Task to complete → Look below for the lines from the one with "Viewport: 725px width, 725px height." to the one with "Task: Click right end of dotted price line", and copy exactly those lines, both ends included.

Materials provided →

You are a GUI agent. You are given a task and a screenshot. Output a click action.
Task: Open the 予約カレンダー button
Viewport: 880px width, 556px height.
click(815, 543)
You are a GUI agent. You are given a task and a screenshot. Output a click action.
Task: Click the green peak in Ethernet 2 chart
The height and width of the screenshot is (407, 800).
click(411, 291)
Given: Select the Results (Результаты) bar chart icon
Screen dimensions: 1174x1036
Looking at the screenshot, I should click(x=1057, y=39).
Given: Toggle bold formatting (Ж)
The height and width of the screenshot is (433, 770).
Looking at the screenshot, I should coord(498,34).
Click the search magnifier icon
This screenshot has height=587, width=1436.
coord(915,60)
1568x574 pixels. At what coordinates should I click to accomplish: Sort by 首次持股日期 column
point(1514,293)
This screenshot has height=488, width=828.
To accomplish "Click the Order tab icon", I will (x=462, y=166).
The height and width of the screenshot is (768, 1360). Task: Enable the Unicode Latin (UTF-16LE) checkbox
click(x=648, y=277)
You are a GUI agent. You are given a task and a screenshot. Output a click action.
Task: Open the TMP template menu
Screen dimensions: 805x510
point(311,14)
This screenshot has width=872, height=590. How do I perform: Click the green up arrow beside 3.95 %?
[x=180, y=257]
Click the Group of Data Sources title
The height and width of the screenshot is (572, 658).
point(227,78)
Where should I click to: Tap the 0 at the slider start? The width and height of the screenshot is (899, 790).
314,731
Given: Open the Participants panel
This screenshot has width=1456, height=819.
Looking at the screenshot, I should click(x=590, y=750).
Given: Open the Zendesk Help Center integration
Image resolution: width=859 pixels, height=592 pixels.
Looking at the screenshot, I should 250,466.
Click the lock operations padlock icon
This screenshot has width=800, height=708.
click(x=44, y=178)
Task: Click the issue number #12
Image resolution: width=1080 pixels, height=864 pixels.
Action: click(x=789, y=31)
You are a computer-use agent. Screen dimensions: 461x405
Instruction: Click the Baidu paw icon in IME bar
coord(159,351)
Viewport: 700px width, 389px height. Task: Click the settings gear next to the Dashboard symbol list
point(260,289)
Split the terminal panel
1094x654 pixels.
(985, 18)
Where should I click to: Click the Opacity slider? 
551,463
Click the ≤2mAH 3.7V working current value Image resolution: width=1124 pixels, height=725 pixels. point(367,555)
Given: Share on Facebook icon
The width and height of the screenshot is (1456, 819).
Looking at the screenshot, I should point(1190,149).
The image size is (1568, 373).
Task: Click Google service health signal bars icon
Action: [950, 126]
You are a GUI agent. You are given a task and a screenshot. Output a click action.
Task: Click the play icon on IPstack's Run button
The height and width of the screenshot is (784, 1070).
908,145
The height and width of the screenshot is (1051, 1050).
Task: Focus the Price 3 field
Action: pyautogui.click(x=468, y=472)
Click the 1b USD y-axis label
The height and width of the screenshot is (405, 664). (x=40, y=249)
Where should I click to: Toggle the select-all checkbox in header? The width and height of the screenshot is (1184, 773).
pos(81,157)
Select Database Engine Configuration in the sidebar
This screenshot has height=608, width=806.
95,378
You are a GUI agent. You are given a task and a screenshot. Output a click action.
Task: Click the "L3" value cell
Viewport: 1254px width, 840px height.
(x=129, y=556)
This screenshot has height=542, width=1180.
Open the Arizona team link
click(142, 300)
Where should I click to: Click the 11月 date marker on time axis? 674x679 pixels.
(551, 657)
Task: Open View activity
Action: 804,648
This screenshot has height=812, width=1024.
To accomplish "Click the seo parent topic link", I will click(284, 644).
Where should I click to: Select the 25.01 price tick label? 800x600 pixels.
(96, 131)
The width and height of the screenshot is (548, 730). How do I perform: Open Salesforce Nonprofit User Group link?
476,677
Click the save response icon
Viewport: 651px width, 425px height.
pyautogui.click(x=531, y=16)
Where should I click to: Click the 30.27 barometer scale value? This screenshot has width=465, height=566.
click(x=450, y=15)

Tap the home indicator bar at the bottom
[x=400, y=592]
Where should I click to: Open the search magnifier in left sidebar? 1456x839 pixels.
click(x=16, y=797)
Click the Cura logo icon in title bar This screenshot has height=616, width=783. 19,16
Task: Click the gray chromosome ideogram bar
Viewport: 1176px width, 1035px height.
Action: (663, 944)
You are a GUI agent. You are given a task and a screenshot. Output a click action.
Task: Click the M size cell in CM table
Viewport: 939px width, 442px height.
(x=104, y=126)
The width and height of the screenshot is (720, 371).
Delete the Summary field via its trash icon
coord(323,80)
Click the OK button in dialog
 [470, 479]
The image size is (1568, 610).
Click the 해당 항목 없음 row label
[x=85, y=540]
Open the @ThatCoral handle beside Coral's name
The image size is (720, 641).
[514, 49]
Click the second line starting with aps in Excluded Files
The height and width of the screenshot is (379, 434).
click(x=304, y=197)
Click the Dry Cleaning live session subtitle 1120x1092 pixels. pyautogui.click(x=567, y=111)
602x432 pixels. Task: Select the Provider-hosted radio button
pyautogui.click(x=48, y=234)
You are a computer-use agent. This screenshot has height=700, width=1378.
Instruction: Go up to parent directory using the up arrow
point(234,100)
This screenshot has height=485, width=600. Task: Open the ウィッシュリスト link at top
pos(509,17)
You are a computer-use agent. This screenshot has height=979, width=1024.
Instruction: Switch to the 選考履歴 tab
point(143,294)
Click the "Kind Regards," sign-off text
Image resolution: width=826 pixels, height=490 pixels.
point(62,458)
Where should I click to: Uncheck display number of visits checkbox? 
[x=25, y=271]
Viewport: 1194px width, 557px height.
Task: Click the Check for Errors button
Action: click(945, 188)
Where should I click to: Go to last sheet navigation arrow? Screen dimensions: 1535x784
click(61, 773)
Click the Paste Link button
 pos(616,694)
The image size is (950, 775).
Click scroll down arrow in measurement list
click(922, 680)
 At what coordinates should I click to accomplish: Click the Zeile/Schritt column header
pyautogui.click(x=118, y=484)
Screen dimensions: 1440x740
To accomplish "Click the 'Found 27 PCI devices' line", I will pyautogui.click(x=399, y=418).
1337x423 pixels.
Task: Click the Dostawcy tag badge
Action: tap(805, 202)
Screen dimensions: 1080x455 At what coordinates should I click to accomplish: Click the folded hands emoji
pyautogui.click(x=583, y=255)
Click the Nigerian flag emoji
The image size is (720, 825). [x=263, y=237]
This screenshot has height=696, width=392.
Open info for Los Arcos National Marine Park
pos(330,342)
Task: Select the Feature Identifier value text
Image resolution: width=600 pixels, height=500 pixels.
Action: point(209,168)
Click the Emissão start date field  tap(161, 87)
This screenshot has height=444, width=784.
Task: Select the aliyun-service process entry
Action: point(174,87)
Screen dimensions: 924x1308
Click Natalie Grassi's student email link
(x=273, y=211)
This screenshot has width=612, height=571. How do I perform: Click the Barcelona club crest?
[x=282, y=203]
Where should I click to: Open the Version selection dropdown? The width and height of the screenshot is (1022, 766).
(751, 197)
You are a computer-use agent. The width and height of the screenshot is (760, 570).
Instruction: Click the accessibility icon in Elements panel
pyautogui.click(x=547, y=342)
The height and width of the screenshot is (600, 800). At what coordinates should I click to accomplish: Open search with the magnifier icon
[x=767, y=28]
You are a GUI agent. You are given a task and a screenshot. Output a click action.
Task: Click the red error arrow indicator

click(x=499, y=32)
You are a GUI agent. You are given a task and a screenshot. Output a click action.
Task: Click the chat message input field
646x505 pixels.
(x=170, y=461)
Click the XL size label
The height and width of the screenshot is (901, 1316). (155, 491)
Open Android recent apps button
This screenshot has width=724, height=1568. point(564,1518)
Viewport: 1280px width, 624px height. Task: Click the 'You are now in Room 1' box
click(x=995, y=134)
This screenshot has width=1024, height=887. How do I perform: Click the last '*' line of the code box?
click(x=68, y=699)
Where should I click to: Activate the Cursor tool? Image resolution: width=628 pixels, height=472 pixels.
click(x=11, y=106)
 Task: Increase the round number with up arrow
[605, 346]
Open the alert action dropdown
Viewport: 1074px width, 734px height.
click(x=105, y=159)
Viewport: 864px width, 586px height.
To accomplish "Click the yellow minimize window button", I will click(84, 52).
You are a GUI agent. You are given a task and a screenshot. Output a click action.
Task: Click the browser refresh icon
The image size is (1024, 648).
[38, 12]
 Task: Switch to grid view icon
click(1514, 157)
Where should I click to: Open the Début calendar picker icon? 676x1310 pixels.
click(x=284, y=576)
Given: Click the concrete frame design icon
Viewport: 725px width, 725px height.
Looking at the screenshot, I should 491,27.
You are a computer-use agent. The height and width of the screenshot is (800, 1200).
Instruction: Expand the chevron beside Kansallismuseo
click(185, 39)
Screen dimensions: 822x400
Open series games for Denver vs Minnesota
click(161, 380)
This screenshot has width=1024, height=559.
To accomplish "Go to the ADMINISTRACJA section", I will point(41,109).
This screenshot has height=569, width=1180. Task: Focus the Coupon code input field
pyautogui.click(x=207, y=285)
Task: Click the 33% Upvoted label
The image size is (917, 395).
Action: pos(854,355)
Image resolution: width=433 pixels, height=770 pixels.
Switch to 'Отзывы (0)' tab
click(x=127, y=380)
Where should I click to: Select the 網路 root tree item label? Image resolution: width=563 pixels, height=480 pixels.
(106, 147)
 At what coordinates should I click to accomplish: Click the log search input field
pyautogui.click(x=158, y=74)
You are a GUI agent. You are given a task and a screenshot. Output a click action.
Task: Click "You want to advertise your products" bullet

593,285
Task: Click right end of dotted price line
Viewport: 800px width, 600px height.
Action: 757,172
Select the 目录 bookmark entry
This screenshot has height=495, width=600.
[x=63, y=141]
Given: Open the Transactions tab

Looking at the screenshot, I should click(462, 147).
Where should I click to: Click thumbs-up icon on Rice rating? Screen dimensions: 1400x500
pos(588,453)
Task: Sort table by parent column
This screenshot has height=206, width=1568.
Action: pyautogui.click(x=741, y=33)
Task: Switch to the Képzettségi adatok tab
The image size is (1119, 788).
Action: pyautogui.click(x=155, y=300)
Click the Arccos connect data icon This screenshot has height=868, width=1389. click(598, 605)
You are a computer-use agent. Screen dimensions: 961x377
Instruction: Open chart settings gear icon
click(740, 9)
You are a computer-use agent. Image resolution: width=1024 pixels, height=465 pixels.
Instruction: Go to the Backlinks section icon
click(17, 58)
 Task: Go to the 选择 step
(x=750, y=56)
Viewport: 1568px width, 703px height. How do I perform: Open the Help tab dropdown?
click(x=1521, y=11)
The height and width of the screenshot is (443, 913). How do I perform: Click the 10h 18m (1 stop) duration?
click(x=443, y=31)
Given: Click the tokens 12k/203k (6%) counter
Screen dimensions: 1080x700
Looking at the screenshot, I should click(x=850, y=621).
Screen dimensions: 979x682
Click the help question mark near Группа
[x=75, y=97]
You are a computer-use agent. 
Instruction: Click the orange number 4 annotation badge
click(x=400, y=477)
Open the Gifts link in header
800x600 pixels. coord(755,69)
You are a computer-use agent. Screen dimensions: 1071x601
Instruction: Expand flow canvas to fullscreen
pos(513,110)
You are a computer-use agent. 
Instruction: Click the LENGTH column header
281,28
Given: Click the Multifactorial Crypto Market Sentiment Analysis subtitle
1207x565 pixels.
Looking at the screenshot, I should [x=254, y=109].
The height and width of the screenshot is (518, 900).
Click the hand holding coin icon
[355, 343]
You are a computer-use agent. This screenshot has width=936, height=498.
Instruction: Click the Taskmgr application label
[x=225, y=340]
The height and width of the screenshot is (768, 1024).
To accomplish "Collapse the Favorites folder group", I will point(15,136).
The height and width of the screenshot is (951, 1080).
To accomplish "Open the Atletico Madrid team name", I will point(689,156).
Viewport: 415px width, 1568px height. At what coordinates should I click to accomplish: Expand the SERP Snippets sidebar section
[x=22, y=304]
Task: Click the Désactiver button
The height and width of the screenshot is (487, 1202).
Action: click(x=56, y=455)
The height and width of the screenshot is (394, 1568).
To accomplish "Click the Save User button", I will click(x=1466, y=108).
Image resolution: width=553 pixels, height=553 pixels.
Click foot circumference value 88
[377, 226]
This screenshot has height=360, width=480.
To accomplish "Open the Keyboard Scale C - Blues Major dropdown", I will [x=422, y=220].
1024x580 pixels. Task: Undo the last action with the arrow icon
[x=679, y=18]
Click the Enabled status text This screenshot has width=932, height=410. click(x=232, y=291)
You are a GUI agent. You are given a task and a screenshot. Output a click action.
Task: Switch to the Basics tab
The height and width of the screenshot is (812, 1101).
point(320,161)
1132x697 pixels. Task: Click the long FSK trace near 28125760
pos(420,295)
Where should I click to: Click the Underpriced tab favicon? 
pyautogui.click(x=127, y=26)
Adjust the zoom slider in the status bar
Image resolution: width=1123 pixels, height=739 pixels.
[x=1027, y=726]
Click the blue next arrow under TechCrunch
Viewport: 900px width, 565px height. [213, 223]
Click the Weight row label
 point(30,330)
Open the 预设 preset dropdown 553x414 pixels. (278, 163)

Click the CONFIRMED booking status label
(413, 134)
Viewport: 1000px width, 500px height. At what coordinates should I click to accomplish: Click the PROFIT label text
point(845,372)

Reply to the task →
Viewport: 725px width, 725px height.
Looking at the screenshot, I should 491,27.
You are a computer-use agent. The height and width of the screenshot is (800, 1200).
Instruction: Expand the chevron beside Kansallismuseo
click(185, 39)
Screen dimensions: 822x400
Open series games for Denver vs Minnesota
click(161, 380)
This screenshot has width=1024, height=559.
To accomplish "Go to the ADMINISTRACJA section", I will point(41,109).
This screenshot has height=569, width=1180. Task: Focus the Coupon code input field
pyautogui.click(x=207, y=285)
Task: Click the 33% Upvoted label
The image size is (917, 395).
Action: pos(854,355)
Image resolution: width=433 pixels, height=770 pixels.
Switch to 'Отзывы (0)' tab
click(x=127, y=380)
Where should I click to: Select the 網路 root tree item label? Image resolution: width=563 pixels, height=480 pixels.
(106, 147)
 At what coordinates should I click to accomplish: Click the log search input field
pyautogui.click(x=158, y=74)
You are a GUI agent. You are given a task and a screenshot. Output a click action.
Task: Click "You want to advertise your products" bullet

593,285
Task: Click right end of dotted price line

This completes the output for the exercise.